Your code is a mess,

  • Inconsistent indenting.
  • Poor use of space between tokens, and operators.
  • Inappropriate use of variable declaration type let, var, const.
  • Contains irrelevant / unused code. eg substr

Fails to meet requirements.

You list the requirement

"no trailing spaces in the end."

Yet your code fails to do this in two ways

When string is shorter than required length

 crop("trailing spaces     ", 100); // returns "trailing spaces     "

When string contains 2 or more spaces near required length.

 crop("Trailing spaces   strings with extra spaces", 17); // returns "Trailing spaces  "

Note: There are various white space characters not just the space. There are also special unicode characters the are visually 1 character (depending on device OS) yet take up 2 or more characters. eg "👨‍🚀".length === 5 is true. All JavaScript strings are Unicode.

Rewrite

Using the same logic (build return string from array of split words) the following example attempts to correct the style and adherence to the requirements.
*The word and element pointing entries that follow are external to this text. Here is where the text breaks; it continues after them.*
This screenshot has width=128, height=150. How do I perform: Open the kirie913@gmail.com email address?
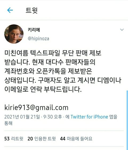(37, 108)
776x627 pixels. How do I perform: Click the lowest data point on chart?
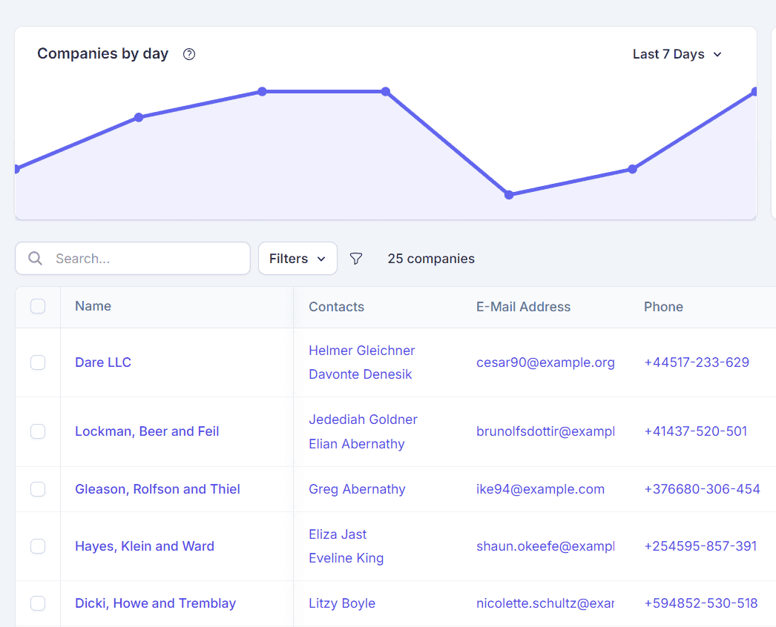(x=509, y=195)
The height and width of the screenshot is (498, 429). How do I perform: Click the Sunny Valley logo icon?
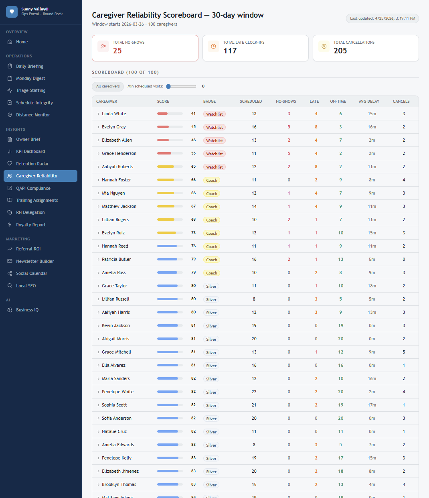click(12, 12)
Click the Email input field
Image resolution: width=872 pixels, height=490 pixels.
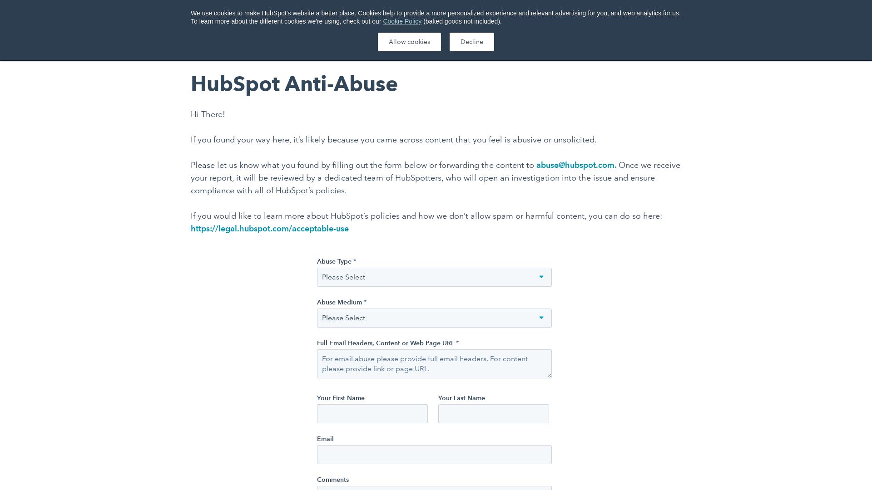coord(434,454)
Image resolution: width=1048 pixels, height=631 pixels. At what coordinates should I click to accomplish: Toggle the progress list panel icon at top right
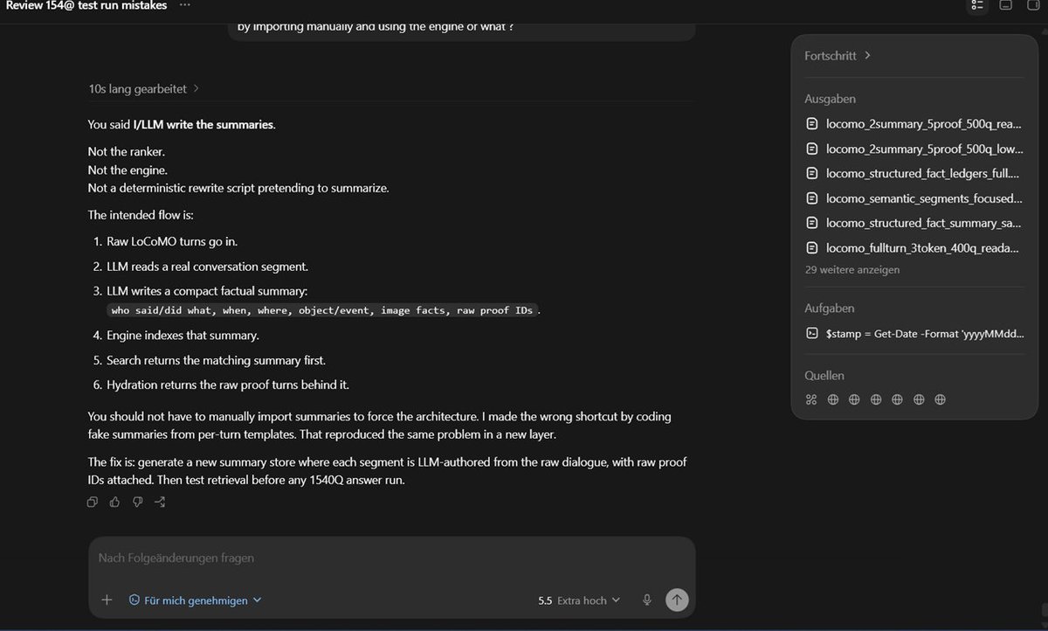(978, 5)
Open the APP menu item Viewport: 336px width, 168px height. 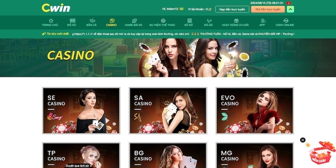tap(262, 23)
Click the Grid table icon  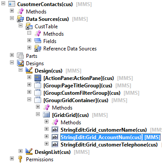pos(46,115)
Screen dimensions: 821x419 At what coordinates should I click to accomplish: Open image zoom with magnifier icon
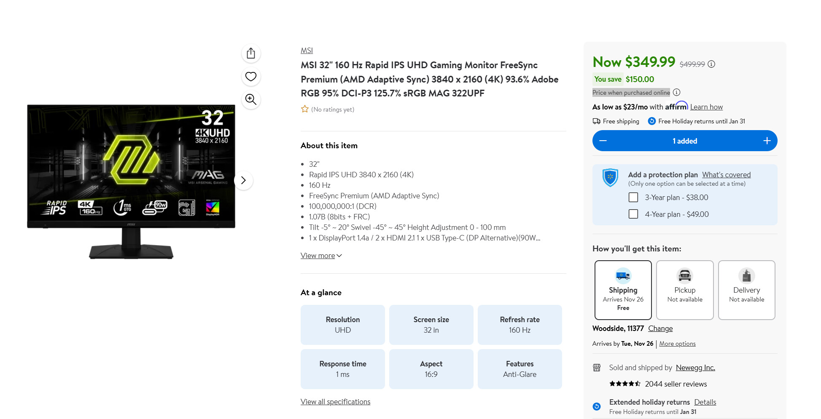click(251, 100)
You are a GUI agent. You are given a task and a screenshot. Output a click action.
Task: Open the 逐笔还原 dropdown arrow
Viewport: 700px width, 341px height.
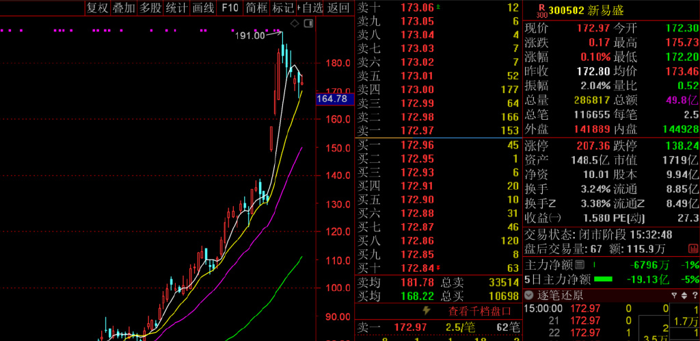[x=528, y=295]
I prefer 4 space indentation (using spaces not tabs as tabs always seem to stuff up when copying between systems) however 2 spaces is acceptable (only by popularity)

I assume that the message was converted from ASCII and spaces are the only white spaces of concern.
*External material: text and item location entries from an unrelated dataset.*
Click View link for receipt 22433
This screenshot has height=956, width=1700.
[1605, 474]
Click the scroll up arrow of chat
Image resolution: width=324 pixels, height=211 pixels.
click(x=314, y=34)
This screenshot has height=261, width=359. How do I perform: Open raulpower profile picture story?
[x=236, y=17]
function crop(message, maxLength) {       // use meaningful names
    var result = message.trimEnd();       // Use var for function scoped variable
    if (result.length > maxLength) {      // space between if (  > and ) {
        const words = result.split(" ");  // use const for variables that do not change
        do {
            words.pop();
            result = words.join(" ").trimEnd();  // ensure no trailing spaces
            if (result.length <= maxLength) {    // not repeating same join operation
                break;
            }
        } while (words.length);
    }
    return result;
}

Note: Check runtime has String.trimEnd or use a polyfill or transpiler.

Update \$O(1)\$ solution

I forgot to put in a better solution.

Rebuilding the string is slow, or passing the string through a regExp requires iteration over the whole string.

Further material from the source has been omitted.